Lifestyle changes can improve women’s heart health
Are you living a heart-healthy lifestyle? It might seem strange to have our ObGyns ask this question, but women’s heart health is an important issue. Heart disease is the number one killer of American women, while strokes are the fourth highest cause of death. There’s no need to panic though. The doctors at Athens ObGyn offer preventive care, education and health screenings to promote your health and wellness.
Women’s heart health begins with a heart-healthy diet and exercise
A healthy diet is one of the foundations of heart health for women.
- Cutting back on processed food puts you on the road to a healthier heart.
- Try replacing foods that are high in fat, sugar and salt with fruits, vegetables, lean meats, beans and other sources of protein.

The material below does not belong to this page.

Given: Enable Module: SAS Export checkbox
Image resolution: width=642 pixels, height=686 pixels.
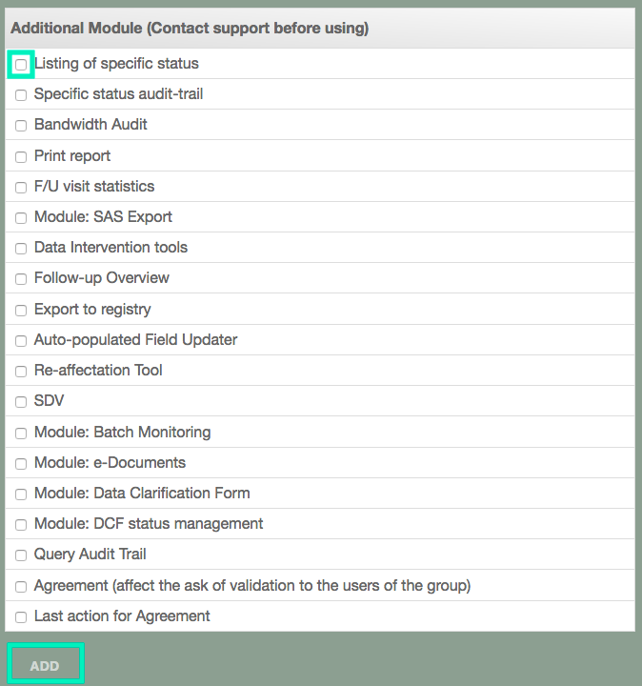Looking at the screenshot, I should 21,218.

- Don’t forget that low-fat dairy and healthy, unsaturated fat can also reduce your risk for heart disease and stroke.
Exercise is also essential for women’s heart health.

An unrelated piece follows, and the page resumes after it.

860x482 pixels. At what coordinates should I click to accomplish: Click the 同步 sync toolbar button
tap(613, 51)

- Most women need to do aerobic exercise, such as walking, swimming or biking, for at least 30 minutes a day, five days a week. This adds up to 150 minutes each week.

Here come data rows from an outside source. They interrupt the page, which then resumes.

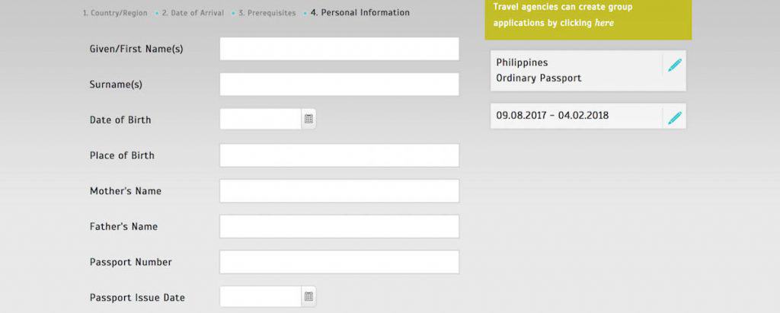The height and width of the screenshot is (313, 780).
Task: Select the Personal Information step
Action: [360, 13]
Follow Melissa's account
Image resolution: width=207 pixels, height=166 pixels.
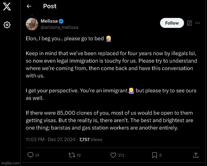(172, 23)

- We also recommend at least two days of muscle-building activities.
- Feeling overwhelmed by the thought of working all this activity into your schedule? Try breaking your physical activity into five or 10-minute segments throughout your day.
By combining a heart-healthy diet and moderate exercise, you can drop pounds and maintain a healthy weight. This is important because being overweight or obese increases the risk for developing heart disease, diabetes and high blood pressure.
Consider the effects of smoking and drinking alcohol
Smoking is a leading cause of heart disease and strokes. In fact, women who smoke have a higher risk for developing heart disease than men who smoke. We know that it can be difficult to quit on your own, so feel free to reach out to us for resources to help you quit.
As for booze, you should consume it in moderation. Having more than one drink per day increases the risk for heart disease. The Office on Women’s Health offers the following definition of one drink.
- One 5-ounce glass of wine
- One 12-ounce can or bottle of beer
- 5 ounces of 80-proof liquor, or a shot of liquor
Also, keep in mind that you shouldn’t drink alcohol during pregnancy.